Below are the entries; give again exactly the lines from the one mentioning "You are a GUI" through the one mentioning "The height and", inclusive.

# Provided entries

+--

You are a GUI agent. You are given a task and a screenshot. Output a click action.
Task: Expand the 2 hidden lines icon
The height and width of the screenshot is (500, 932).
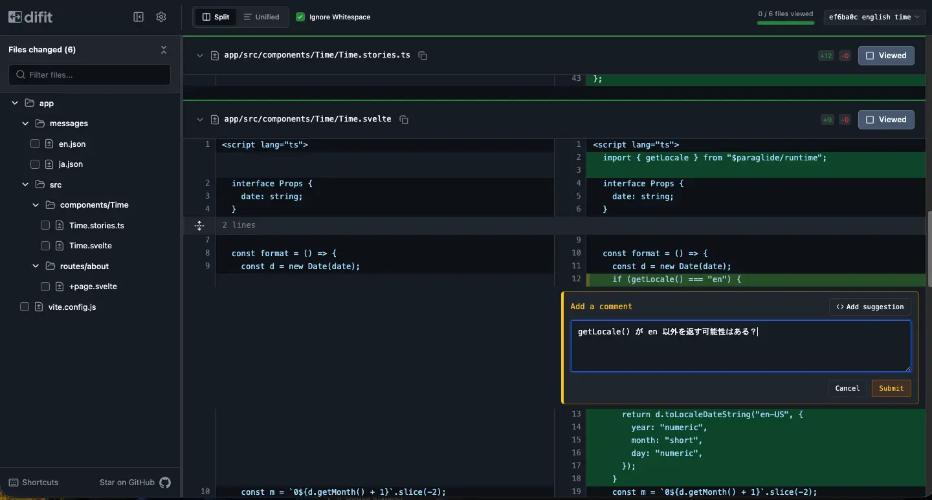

+--

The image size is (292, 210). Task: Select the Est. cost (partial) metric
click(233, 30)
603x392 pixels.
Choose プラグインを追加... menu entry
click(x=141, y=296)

+--

# Final answer
You are a GUI agent. You are given a task and a screenshot. Output a click action.
Task: Expand the 2 hidden lines icon
The height and width of the screenshot is (500, 932).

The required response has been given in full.